Lehrerprojekt in Yad Vashem

Die Republik Österreich ermöglicht seit Jahren in Zusammenarbeit mit „erinnern.at“, Lehrern aus allen Schularten einen mehrwöchigen Studienaufenthalt an den Holocaust Gedenkstätten Yad Vashem und Lochamei ha Gitaot in Israel, bei denen Einblicke in pädagogische Ansätze zum Gespräch mit Kindern und Jugendlichen aller Altersgruppen über die Shoa gewährt werden. Auch ich bekam diese großartige Gelegenheit meine Fragen zu stellen, für die ich sehr dankbar bin.

Yad Vashem bedeutet: „Ihnen den Namen zurück geben“ - denen die man zur Nummer machte!


Das pädagogische Yad Vashem Prinzip kann man im Wesentlichen etwa so zusammenfassen:

„Sprich nicht über 6 Millionen
Menschen - das kann sich niemand vorstellen!
Sprich nicht über Leichenberge - das kann niemand begreifen!

Sprich über MENSCHEN - nenne sie beim Namen- diese Menschen hatten ein LEBEN VOR - WÄHREND und manche von ihnen auch NACH der Shoa!“



Beispiele aus dem Weinviertel:

Auch bei uns im Weinviertel gab es diese Menschen, die von heute auf morgen in die Maschinerie des Rassenwahns der Nationalsozialisten gerieten. Ich möchte einige von Ihnen stellvertretend für alle jetzt beim Namen nennen:

Das ist JOSEF KOLB aus Gaweinsthal
„Ein echter Weinviertler in Kalifornien“.
Ich hatte das Glück ihn und seine Frau
LILLY KOLB geb. Eisinger aus Mistelbach 1994 in Los Angeles treffen zu dürfen.

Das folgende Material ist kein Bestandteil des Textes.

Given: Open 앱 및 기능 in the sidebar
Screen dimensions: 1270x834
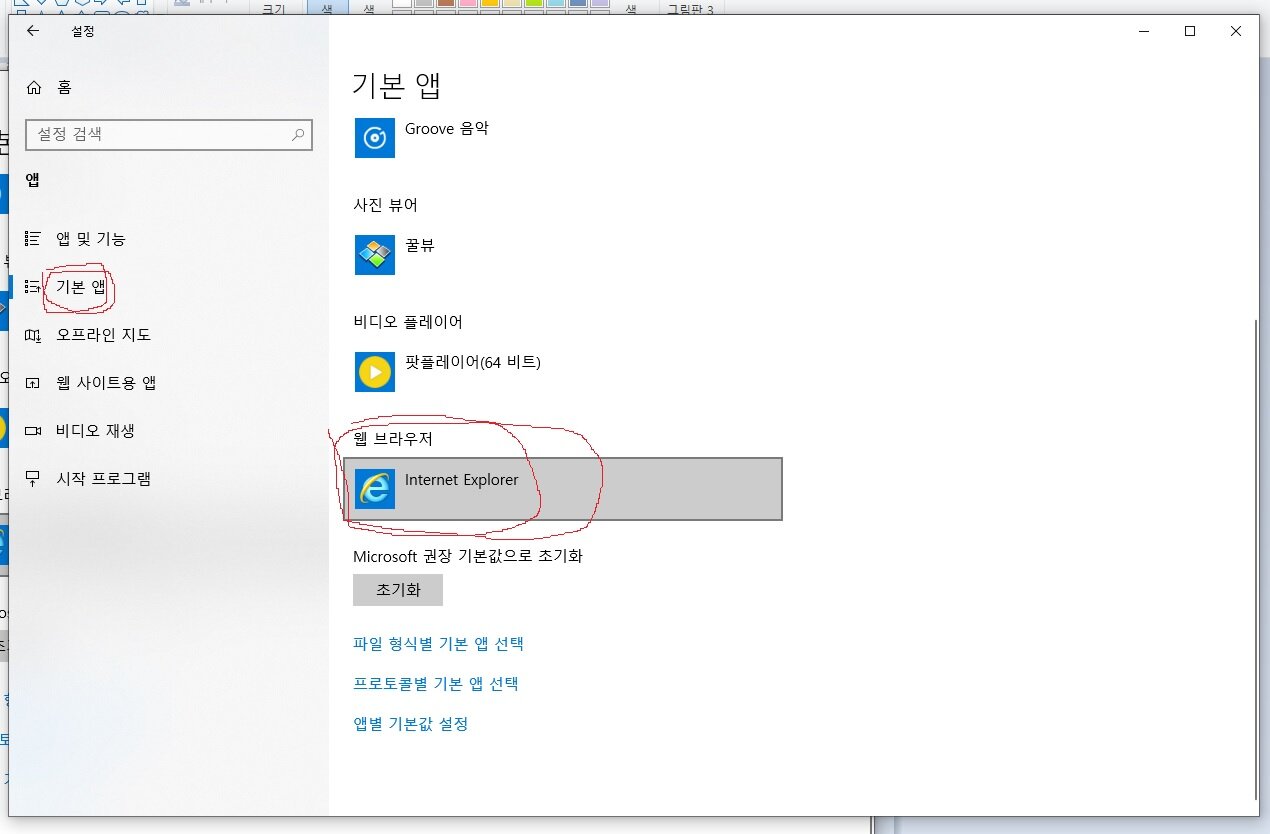Looking at the screenshot, I should tap(90, 239).
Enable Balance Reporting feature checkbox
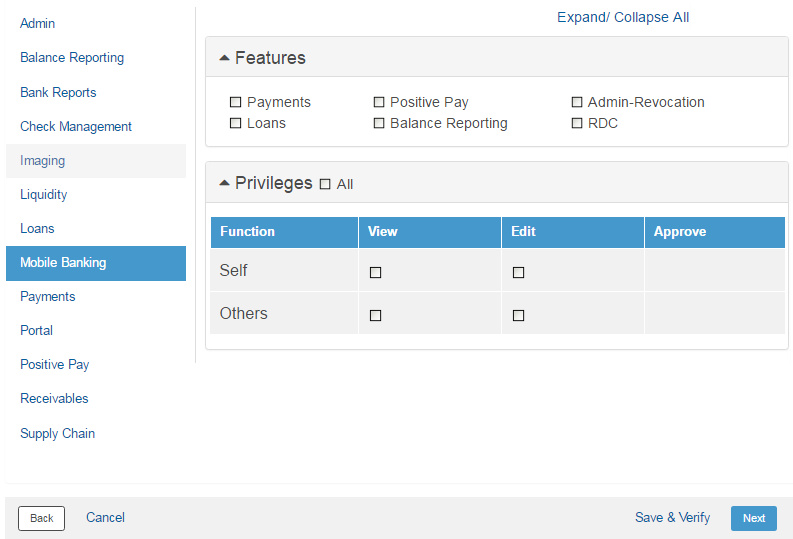793x539 pixels. tap(379, 123)
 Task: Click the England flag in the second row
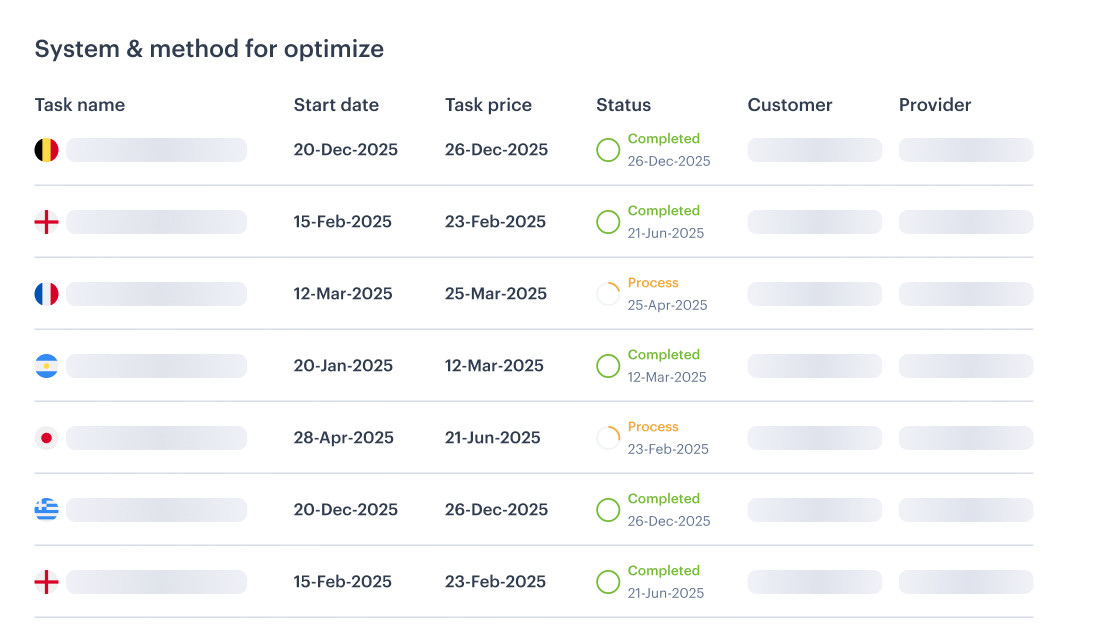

Da sind IGNATZ und ALBERT DRILL aus Laa/Thaya. Auf Ihrem Grabstein am jüdischen Friedhof in Mistelbach steht der Satz:
„Die Stütze brach, der einzige Sohn,
die Hoffnung ruht im Grabe schon.“
Er erzählt von einem Unfall, bei dem Albert der einzige Sohn ums Leben kam. Die Mutter starb bald darauf. Der Vater Ignatz wurde als Letzter der jüdischen Gemeinde Laa/Thaya deportiert. Sein für ihn vorbereitetes Grab auf dem jüdischen Friedhof in Mistelbach blieb bis heute leer.

Jedes dieser Beispiele wäre es wert, sich eingehend damit auseinanderzusetzen. Ich möchte das heute am Beispiel jener Frau versuchen, die ich als Erste von den überlebenden Mitgliedern der ehemaligen jüdischen Gemeinde Laa/Thaya persönlich kennen lernen durfte.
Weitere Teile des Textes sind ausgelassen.